• **Source records**:
══════════════════════════════

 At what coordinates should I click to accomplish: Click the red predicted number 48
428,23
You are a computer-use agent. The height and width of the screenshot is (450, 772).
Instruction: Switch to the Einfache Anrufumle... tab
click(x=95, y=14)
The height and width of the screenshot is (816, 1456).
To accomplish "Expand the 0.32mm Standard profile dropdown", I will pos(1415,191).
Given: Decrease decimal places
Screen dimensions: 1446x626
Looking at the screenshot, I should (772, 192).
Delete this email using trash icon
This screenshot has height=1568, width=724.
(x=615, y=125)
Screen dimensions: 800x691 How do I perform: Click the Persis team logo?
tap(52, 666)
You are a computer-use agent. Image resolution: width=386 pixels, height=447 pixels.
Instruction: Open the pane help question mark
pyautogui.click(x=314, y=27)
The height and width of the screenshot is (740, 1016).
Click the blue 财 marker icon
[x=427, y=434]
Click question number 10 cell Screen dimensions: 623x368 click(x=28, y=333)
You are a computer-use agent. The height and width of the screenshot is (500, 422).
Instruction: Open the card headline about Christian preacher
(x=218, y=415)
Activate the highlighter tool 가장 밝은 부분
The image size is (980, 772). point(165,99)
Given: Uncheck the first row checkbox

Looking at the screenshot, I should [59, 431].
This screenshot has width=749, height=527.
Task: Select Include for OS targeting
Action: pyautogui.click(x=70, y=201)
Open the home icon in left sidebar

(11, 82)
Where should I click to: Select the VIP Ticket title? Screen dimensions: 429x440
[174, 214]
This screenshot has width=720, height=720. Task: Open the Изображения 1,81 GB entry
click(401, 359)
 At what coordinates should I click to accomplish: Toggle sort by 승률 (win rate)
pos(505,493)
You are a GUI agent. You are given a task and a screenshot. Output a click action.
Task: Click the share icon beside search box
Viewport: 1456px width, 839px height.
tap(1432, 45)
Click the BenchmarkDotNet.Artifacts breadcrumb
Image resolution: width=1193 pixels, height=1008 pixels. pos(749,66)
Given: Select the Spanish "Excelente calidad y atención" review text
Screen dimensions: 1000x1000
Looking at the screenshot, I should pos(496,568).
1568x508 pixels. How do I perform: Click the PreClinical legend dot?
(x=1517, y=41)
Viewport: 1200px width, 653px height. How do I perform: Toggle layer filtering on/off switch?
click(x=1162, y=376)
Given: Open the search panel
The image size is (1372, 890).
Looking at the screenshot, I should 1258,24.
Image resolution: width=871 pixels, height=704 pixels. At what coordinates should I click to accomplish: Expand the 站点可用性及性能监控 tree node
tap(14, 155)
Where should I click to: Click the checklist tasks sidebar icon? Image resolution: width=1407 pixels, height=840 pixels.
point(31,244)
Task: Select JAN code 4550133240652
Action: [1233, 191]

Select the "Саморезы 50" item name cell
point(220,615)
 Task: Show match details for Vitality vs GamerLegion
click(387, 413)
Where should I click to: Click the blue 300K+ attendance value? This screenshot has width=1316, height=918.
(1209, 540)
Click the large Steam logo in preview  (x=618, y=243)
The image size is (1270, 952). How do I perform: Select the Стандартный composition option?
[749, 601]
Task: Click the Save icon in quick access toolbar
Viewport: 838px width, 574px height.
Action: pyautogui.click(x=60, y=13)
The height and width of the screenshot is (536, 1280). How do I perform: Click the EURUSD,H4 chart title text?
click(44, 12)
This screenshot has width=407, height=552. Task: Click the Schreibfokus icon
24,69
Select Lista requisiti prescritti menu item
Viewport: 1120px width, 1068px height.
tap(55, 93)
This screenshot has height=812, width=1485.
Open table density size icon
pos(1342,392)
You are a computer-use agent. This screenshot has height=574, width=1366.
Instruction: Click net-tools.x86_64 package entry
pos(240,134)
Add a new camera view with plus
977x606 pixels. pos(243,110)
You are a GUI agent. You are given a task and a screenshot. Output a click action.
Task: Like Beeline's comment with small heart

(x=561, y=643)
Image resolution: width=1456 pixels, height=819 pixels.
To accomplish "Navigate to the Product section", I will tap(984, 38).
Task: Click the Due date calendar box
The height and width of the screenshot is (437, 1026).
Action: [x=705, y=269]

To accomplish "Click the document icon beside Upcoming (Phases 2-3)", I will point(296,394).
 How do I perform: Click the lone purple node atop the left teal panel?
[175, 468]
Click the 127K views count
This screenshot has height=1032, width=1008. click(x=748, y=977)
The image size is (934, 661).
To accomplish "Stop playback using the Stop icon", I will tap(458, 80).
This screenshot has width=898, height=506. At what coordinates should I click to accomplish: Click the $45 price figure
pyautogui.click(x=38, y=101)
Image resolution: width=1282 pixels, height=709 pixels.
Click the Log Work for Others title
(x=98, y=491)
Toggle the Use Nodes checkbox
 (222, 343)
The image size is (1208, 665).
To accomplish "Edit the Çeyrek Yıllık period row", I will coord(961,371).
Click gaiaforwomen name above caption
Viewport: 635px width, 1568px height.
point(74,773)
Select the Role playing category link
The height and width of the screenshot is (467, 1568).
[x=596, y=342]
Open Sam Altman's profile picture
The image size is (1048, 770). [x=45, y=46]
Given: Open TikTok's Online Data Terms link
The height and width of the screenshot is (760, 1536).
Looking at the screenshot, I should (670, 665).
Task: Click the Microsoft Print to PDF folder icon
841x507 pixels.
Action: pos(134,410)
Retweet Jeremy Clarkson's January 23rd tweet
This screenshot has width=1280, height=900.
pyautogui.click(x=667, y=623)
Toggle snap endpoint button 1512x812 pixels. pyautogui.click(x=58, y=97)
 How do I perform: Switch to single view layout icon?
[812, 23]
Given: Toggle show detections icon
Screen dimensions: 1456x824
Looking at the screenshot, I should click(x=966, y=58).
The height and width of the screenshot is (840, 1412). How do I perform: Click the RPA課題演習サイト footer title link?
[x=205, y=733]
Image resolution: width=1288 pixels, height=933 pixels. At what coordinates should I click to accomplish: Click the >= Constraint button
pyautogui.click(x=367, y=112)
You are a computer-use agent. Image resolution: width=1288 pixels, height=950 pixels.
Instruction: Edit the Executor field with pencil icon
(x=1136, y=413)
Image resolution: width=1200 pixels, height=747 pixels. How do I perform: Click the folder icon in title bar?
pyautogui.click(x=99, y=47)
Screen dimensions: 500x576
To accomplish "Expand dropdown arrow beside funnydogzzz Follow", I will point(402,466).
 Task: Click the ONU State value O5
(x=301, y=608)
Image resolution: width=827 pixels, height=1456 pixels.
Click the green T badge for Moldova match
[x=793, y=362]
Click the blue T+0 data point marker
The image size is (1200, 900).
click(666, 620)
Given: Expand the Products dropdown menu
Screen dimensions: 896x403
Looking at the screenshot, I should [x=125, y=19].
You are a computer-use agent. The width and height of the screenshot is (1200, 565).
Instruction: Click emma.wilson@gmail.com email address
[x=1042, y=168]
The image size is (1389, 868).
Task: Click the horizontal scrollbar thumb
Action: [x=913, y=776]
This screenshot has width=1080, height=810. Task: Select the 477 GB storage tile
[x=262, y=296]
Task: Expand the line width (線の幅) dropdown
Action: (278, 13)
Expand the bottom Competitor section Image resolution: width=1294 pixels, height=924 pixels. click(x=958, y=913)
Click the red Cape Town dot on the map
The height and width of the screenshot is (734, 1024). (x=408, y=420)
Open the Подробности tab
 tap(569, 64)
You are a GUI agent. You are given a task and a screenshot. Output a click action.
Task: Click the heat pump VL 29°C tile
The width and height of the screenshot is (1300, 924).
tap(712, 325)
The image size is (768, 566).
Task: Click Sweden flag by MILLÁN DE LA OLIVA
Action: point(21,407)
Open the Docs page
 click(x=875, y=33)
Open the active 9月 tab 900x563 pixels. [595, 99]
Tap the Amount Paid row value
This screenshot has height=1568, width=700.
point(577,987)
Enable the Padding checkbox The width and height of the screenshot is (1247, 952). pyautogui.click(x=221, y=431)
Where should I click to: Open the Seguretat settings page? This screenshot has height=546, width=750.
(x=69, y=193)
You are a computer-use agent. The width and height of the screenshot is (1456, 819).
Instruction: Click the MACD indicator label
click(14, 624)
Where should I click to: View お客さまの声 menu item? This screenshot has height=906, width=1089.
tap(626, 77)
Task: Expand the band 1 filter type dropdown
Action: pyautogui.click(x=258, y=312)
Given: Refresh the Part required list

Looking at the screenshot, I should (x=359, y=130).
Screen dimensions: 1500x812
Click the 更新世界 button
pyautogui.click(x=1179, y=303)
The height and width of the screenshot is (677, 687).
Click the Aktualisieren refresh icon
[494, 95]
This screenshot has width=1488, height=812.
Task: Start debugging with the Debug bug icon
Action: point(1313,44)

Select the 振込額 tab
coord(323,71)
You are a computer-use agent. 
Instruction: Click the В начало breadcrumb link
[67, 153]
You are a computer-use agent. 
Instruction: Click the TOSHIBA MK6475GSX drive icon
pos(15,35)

══════════════════════════════

• **To be done**: Rewrite the rows from the line containing "This screenshot has width=407, height=552." through the line containing "will tap(458, 80).", replacing "calendar box" with "date picker" and keeping everything else unchanged.

• **Worked solution**:
This screenshot has width=407, height=552. Task: Click the Schreibfokus icon
24,69
Select Lista requisiti prescritti menu item
Viewport: 1120px width, 1068px height.
tap(55, 93)
This screenshot has height=812, width=1485.
Open table density size icon
pos(1342,392)
You are a computer-use agent. This screenshot has height=574, width=1366.
Instruction: Click net-tools.x86_64 package entry
pos(240,134)
Add a new camera view with plus
977x606 pixels. pos(243,110)
You are a GUI agent. You are given a task and a screenshot. Output a click action.
Task: Like Beeline's comment with small heart

(x=561, y=643)
Image resolution: width=1456 pixels, height=819 pixels.
To accomplish "Navigate to the Product section", I will tap(984, 38).
Task: Click the Due date date picker
The height and width of the screenshot is (437, 1026).
Action: [x=705, y=269]

To accomplish "Click the document icon beside Upcoming (Phases 2-3)", I will point(296,394).
 How do I perform: Click the lone purple node atop the left teal panel?
[175, 468]
Click the 127K views count
This screenshot has height=1032, width=1008. click(x=748, y=977)
The image size is (934, 661).
To accomplish "Stop playback using the Stop icon", I will tap(458, 80).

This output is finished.